Updated: Dec 22, 2022
It’s a fair question. It’s probably the most common one we get asked, as it should be. We built a product that can appear like smoke and mirrors: we come in and snap some pictures, then report back with a grade for each hive. All the image processing, quality control and data analysis work takes place behind the scenes. So, how do we prove that Verifli is accurate?
Data collection is the simple answer. But the simple answer isn’t satisfying and it fails to capture the effort and complexity involved. Let’s peel back the curtain and take a look at what goes in to building the Verifli hive strength model, and how our methods progressed over time.
Early beginnings of data collection
We took our first infrared hive picture in June 2018. Back then, we had A LOT of unknown factors to test, like what camera to use, how far to stand from the hive, what time of day to take images, how much data will we need, etc. At the time, we had about 25 hives that we managed for research purposes. These hives would become the first subjects of our data collection.
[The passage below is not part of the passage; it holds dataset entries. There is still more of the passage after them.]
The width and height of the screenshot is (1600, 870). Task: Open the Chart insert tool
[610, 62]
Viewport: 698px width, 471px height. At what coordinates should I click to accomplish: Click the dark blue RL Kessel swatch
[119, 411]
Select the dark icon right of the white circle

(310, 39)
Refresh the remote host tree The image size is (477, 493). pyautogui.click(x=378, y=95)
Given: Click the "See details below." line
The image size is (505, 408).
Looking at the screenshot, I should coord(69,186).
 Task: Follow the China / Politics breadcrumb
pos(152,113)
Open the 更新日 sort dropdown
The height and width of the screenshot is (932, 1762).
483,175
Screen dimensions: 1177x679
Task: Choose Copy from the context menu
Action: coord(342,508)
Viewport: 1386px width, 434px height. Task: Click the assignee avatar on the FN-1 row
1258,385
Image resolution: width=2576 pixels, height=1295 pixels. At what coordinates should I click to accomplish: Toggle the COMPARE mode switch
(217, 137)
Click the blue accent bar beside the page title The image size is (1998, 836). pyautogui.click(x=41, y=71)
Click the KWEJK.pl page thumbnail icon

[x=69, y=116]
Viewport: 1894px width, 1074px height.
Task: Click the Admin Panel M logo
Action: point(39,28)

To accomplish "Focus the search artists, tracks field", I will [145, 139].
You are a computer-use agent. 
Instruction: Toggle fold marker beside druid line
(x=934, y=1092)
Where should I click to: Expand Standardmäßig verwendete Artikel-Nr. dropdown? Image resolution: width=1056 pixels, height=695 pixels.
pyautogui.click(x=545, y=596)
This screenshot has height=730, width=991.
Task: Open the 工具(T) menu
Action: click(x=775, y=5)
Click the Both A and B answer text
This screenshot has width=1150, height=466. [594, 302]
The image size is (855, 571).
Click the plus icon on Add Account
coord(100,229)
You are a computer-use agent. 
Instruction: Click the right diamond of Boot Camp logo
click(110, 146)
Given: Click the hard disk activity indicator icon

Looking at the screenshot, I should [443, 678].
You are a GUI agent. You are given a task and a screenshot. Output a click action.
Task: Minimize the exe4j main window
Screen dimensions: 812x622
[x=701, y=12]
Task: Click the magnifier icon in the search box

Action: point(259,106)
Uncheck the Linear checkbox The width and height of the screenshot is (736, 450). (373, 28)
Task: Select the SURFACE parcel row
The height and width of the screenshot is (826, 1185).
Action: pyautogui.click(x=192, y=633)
We’d take an image of each hive, then perform a frame count to determine the true colony size. Frame counts are a quick and easy way to get a rough colony size measurement—inspectors peek inside the hive and estimate how many frames are covered by bees. After processing the images, our model would generate an estimated colony size and we’d check the results against the frame count to determine whether the model was accurate. At first, the model performed surprisingly well—that is, until we tried imaging someone else’s hives.
Since we started by only testing on our research hives, the initial model was great at predicting the strength of those 25 hives. But beyond those 25 hives, the model was all over the place. We quickly realized that we’d need a much more diverse set of data to understand how the model performs on hives we hadn’t previously imaged. So we looked to our network of local beekeepers for help. Through the end of 2018, we’d drive out 4-5 times each month to collect hive data from different Indiana beekeepers.
Evolving our approach
In 2019, we began dedicating more time and effort into collecting quality data. We started travelling outside of Indiana to visit commercial beekeepers and collect data from their hives. We’d spend about a week with each beekeeper, and we could expect to collect data from 300 hives each day. We were rapidly bringing in new data, and things were looking up.
We made improvements to the process to reduce errors in the field and cut down on data entry time. We built a “data collection mode” in our mobile app to attach frame count data to each image file before they’re uploaded to our analysis pipeline. We performed a handful of one-off tests to refine our best practices for image capture.
Despite all the time spent re-designing our data collection methods, model accuracy was still well below our target. There was still something missing. We had set out to build a model that could objectively measure colony strength with greater accuracy than frame counts. But by comparing Verifli predictions against frame counts, the model’s potential accuracy was limited to being only as accurate as frame counts.
We needed a way to determine true colony population to understand not only the accuracy of Verifli, but also the accuracy of frame counts, which would give us a benchmark to compare against.
Reaching a breakthrough
We made the most impactful overhaul to our data collection process in 2020 by collecting additional data points and developing more precise ways to measure colony size. We added new sensors to our arsenal, giving us redundant readings to validate thermal values captured by the IR camera.
To precisely measure colony size, our solution was to collect bee weight (by weight I mean mass, if you care about semantics). If you’ve ever done frame counts, you know that bees can “hide” from an inspector by spreading out or clustering in an unexpected spot. Deceiving the human eye is relatively easy. Deceiving a scale? Good luck.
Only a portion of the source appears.